Start at the line below containing "The height and width of the screenshot is (1588, 2192)." and stop at the line containing "The image size is (1997, 1309).". Repeat every line of that stretch exactly, and nothing outside it.

Source data:
-.-.-
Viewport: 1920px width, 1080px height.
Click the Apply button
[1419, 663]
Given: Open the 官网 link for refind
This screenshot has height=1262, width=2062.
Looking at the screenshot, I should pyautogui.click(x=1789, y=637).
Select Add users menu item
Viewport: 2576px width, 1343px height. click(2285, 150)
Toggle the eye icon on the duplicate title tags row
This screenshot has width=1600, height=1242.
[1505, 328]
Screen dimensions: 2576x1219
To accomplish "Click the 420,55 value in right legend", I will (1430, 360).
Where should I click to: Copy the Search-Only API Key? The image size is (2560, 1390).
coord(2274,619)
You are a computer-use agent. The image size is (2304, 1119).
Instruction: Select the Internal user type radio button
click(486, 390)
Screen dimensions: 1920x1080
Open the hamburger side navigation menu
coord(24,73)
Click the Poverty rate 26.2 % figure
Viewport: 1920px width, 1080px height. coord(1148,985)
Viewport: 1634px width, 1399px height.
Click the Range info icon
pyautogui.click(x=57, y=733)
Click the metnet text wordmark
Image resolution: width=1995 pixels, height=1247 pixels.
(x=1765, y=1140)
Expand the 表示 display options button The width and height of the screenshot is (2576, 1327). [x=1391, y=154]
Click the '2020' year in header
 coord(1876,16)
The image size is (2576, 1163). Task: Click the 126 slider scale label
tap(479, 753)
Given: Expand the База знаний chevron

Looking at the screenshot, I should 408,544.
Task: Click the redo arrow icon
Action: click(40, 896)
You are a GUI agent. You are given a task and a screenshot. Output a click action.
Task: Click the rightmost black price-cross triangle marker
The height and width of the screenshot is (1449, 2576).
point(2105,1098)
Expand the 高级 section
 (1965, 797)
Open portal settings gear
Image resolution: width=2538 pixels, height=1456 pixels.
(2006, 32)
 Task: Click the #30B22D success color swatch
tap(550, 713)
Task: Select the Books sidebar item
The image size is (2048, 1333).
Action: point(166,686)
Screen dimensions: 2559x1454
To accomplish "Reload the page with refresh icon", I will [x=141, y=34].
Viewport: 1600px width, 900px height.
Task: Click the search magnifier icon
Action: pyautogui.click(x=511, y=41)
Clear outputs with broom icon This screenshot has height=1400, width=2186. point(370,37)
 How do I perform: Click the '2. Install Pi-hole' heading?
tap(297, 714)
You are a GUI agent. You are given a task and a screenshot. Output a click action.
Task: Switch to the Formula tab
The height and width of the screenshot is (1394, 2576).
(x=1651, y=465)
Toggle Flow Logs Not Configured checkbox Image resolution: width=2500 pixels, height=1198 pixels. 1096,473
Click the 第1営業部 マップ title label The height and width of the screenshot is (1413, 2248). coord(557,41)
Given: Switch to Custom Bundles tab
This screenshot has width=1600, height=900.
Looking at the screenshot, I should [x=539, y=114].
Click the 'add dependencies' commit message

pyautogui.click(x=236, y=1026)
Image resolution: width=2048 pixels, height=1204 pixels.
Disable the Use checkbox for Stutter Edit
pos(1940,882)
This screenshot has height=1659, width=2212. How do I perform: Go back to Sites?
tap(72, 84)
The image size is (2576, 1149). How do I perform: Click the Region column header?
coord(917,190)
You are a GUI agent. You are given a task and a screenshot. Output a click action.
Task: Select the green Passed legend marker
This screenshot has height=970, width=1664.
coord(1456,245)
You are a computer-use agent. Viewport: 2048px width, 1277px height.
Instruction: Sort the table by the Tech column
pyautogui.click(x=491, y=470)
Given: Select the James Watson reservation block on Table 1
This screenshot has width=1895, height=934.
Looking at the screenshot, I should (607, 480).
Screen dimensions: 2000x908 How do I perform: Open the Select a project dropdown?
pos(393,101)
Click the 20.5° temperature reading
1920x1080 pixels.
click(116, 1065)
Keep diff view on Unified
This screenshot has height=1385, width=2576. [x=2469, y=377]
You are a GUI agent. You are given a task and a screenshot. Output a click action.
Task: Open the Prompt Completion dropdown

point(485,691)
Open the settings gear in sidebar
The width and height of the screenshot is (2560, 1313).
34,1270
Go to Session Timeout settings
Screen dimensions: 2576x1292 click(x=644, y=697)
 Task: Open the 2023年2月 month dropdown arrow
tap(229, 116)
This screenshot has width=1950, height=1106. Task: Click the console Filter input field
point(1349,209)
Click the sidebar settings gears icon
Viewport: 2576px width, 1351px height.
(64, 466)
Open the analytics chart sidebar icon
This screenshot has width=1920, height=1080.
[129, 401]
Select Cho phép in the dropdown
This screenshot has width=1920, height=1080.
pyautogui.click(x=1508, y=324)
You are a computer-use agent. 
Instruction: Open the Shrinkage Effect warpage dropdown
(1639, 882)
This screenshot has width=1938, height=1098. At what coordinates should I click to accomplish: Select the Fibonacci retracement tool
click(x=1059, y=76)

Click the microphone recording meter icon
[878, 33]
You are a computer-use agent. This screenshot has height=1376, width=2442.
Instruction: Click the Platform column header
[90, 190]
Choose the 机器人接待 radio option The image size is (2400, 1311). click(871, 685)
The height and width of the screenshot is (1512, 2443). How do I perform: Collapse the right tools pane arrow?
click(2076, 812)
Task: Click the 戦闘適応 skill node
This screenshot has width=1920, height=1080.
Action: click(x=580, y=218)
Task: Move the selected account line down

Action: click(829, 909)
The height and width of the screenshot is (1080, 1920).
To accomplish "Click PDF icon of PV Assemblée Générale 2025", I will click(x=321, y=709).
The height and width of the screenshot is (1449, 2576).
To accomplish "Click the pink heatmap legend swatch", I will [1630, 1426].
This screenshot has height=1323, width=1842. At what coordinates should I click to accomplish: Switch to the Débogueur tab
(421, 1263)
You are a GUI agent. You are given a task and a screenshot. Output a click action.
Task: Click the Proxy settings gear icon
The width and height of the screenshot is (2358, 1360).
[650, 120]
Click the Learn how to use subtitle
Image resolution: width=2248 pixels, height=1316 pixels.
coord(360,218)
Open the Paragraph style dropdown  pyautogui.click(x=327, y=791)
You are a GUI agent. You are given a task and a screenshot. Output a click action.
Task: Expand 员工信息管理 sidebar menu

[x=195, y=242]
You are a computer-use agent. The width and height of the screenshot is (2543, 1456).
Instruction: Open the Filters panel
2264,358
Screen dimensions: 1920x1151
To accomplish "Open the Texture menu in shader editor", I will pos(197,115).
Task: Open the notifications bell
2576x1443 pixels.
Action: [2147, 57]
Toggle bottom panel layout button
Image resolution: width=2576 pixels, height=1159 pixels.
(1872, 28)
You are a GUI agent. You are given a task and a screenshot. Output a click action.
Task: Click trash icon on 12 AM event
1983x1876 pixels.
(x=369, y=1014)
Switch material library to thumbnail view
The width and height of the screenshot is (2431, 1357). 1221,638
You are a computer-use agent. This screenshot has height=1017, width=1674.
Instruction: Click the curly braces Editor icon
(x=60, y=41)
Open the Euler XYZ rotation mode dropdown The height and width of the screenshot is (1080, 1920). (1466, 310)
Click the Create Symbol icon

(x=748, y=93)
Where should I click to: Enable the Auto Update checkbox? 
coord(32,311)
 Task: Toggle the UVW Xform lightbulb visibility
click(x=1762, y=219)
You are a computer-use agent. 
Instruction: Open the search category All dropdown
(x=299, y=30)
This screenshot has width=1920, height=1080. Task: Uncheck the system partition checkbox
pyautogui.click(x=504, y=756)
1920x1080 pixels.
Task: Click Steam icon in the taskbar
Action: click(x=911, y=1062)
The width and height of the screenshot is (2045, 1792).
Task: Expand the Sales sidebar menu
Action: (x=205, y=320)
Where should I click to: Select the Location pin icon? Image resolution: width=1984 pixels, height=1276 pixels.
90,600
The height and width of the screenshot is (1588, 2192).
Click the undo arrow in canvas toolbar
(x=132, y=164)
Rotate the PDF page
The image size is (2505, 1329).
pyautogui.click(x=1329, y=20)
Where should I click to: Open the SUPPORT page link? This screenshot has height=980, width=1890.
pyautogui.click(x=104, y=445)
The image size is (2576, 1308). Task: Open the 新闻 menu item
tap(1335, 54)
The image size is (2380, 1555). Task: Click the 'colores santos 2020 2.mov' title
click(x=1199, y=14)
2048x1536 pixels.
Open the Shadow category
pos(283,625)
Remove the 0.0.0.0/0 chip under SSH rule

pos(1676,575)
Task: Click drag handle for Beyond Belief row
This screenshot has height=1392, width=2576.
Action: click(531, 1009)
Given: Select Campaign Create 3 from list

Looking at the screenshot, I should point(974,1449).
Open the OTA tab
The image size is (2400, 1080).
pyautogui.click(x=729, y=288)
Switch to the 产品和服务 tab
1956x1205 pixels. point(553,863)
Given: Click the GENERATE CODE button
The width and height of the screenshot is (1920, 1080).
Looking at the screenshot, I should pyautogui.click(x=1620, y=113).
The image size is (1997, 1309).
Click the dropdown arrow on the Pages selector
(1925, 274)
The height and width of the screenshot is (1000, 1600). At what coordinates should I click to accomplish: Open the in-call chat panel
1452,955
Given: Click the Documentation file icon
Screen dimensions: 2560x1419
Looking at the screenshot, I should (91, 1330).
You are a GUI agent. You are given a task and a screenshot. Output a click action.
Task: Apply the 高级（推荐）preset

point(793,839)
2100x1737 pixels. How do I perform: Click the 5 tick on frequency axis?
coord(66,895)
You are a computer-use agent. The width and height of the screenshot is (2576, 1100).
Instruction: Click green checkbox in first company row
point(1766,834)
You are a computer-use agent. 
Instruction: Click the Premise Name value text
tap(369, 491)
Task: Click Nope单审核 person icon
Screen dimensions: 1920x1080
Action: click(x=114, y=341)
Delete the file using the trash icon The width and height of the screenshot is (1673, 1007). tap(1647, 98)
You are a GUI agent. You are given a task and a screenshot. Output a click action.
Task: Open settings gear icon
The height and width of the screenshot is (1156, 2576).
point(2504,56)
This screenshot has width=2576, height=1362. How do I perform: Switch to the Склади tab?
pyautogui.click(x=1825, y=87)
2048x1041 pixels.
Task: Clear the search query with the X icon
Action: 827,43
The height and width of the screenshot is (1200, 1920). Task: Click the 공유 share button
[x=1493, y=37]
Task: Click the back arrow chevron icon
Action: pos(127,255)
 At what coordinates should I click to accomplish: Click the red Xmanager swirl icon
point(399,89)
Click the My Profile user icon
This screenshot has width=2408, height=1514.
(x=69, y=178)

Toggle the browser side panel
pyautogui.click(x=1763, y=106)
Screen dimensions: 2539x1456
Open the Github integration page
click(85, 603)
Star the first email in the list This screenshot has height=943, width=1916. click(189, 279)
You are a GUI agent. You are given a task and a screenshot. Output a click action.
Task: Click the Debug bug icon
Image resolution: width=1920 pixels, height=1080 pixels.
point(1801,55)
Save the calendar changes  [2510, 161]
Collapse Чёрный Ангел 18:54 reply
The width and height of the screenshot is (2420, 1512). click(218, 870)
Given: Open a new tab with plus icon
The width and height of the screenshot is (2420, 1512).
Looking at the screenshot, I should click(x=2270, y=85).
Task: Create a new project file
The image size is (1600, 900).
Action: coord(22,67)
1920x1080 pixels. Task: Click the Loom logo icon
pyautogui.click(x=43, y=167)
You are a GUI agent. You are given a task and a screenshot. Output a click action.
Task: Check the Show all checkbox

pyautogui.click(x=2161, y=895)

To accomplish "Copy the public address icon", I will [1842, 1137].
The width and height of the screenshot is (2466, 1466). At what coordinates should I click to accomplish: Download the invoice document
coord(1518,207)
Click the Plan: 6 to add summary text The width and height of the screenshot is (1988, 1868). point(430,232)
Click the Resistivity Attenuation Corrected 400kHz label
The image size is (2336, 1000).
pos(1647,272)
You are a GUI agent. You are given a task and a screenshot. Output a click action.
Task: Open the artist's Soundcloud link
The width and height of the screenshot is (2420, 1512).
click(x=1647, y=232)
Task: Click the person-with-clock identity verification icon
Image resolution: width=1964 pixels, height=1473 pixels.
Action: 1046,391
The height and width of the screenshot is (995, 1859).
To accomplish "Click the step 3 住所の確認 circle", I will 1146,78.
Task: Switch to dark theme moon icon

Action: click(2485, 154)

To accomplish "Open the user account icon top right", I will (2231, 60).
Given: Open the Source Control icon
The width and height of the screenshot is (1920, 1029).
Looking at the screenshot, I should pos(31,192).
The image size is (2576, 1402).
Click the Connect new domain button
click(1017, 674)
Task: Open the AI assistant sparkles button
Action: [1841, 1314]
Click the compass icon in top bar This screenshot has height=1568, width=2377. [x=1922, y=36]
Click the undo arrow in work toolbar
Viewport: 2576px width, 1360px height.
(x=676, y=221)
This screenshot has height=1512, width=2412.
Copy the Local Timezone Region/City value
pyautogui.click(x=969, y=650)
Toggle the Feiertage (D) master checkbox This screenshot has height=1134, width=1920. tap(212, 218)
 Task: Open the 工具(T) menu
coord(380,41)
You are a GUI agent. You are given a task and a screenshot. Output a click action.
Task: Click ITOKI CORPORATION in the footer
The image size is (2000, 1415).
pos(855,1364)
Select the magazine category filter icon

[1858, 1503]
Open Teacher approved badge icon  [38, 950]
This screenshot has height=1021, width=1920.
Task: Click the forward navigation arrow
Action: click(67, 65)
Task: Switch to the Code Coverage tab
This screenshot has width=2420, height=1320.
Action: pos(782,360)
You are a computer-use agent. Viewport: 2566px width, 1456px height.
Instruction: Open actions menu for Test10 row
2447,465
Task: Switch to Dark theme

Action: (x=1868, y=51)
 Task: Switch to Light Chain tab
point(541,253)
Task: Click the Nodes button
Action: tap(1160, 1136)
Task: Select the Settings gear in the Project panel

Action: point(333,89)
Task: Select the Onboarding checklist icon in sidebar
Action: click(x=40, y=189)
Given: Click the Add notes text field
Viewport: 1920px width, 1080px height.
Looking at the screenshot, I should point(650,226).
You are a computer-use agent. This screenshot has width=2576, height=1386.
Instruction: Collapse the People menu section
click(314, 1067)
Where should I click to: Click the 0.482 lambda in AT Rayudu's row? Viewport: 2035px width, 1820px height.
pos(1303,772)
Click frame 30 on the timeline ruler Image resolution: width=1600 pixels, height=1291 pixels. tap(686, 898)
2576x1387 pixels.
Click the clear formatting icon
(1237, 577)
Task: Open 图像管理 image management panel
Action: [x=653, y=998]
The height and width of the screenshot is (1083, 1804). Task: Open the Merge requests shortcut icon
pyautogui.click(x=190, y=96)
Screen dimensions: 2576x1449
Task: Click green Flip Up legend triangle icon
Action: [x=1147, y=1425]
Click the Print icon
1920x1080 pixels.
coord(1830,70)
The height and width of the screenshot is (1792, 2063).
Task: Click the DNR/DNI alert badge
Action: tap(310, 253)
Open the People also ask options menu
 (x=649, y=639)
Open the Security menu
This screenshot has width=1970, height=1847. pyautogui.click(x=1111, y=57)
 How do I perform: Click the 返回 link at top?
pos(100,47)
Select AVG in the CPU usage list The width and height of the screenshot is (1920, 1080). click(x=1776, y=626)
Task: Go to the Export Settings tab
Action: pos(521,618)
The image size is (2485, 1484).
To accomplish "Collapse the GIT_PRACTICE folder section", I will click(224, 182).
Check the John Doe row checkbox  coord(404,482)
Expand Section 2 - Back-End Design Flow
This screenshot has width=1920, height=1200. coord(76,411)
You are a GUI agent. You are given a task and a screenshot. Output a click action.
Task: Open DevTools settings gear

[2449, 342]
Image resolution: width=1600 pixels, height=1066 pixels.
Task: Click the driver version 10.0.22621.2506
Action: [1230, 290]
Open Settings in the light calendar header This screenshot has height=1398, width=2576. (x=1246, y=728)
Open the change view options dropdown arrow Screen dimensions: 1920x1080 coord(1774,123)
-.-.-
Result of the task:
The height and width of the screenshot is (1588, 2192).
Click the undo arrow in canvas toolbar
(x=132, y=164)
Rotate the PDF page
The image size is (2505, 1329).
pyautogui.click(x=1329, y=20)
Where should I click to: Open the SUPPORT page link? This screenshot has height=980, width=1890.
pyautogui.click(x=104, y=445)
The image size is (2576, 1308). Task: Open the 新闻 menu item
tap(1335, 54)
The image size is (2380, 1555). Task: Click the 'colores santos 2020 2.mov' title
click(x=1199, y=14)
2048x1536 pixels.
Open the Shadow category
pos(283,625)
Remove the 0.0.0.0/0 chip under SSH rule

pos(1676,575)
Task: Click drag handle for Beyond Belief row
This screenshot has height=1392, width=2576.
Action: click(531, 1009)
Given: Select Campaign Create 3 from list

Looking at the screenshot, I should point(974,1449).
Open the OTA tab
The image size is (2400, 1080).
pyautogui.click(x=729, y=288)
Switch to the 产品和服务 tab
1956x1205 pixels. point(553,863)
Given: Click the GENERATE CODE button
The width and height of the screenshot is (1920, 1080).
Looking at the screenshot, I should pyautogui.click(x=1620, y=113).
The image size is (1997, 1309).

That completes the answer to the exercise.